▶ Fragment:
ASSEMBLAGE
1. Handvat aan de 2" pomp. (Figuur A.)
a. Verwijder de twee zeskantschroeven (ref. A6)
en Borgringen (ref. A7) uit versnellingsbak.
(Ref. A1)
b. Plaats de hendel (ref. A35) op de flens van de
versnellingsbak en lijn de gaten uit.
c. Plaats de 2 zeskantbouten en ringen, draai ze
stevig aan.
2. Handvat aan 3" pomp (figuur A.)
d. Verwijder de twee zeskantmoeren
(ref. nr. A14), van het pomphuis.
e. Plaats de hendel onder het pomphuis.
f. Plaats de twee zeskantmoeren en sluitringen
weer terug. Draai deze stevig aan.
ROTEREN VAN DE ZUIG- EN
PERSOPENINGEN (Zie fig. A.W.P.)

▶ Aangeleverde gegevens:

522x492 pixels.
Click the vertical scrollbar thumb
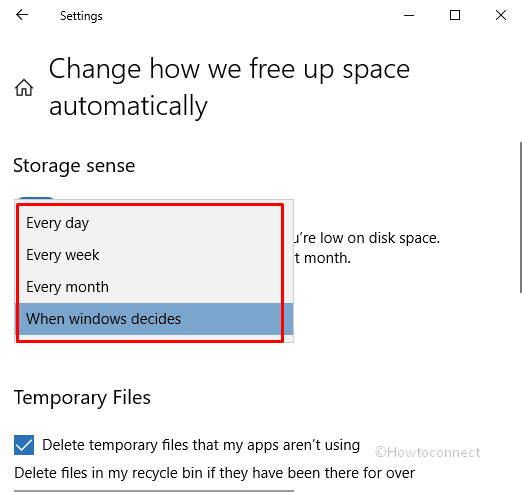pyautogui.click(x=520, y=217)
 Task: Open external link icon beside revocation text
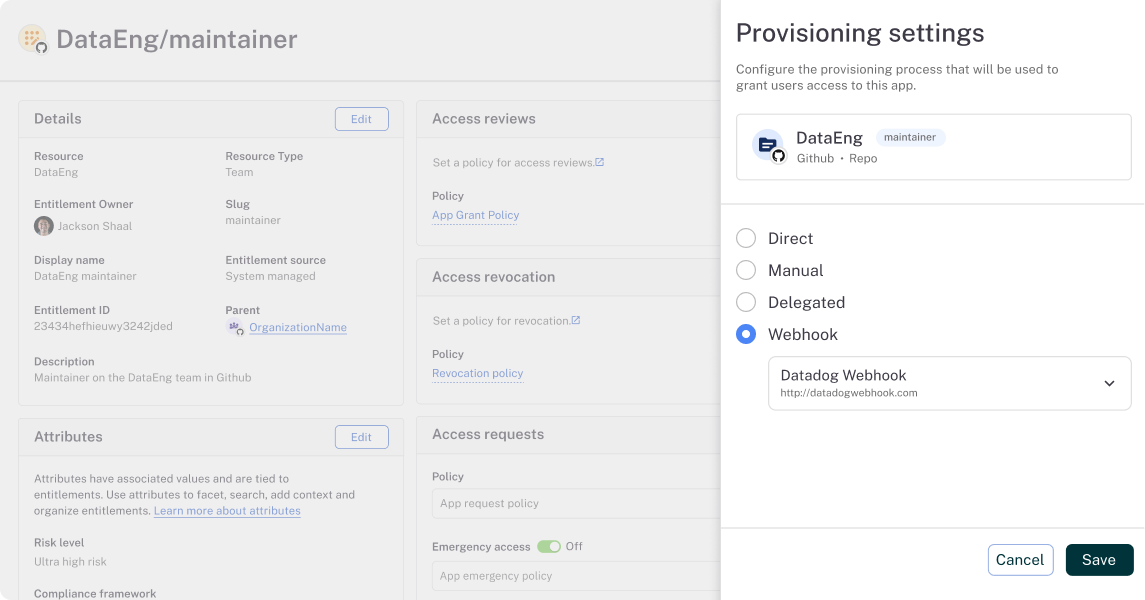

▶ Opdracht A:
Beantwoord de volgende vragen over het fragment:
(i) Welk referentienummer hebben de borgringen die bij de 2"-pomp uit de versnellingsbak worden verwijderd?
(ii) Waar wordt de hendel bij de 3"-pomp geplaatst?
(iii) Welk referentienummer hebben de zeskantmoeren die van het pomphuis worden verwijderd?
▶ Opdracht B: Werk het fragment bij: geef het opnieuw, beginnend bij "en Borgringen (ref." en eindigend bij "deze stevig aan.", en vervang daarin "pomphuis" door "pomplichaam".

▶ Resultaat A:
(i) A7
(ii) Onder het pomphuis
(iii) A14

▶ Resultaat B:
en Borgringen (ref. A7) uit versnellingsbak.
(Ref. A1)
b. Plaats de hendel (ref. A35) op de flens van de
versnellingsbak en lijn de gaten uit.
c. Plaats de 2 zeskantbouten en ringen, draai ze
stevig aan.
2. Handvat aan 3" pomp (figuur A.)
d. Verwijder de twee zeskantmoeren
(ref. nr. A14), van het pomplichaam.
e. Plaats de hendel onder het pomplichaam.
f. Plaats de twee zeskantmoeren en sluitringen
weer terug. Draai deze stevig aan.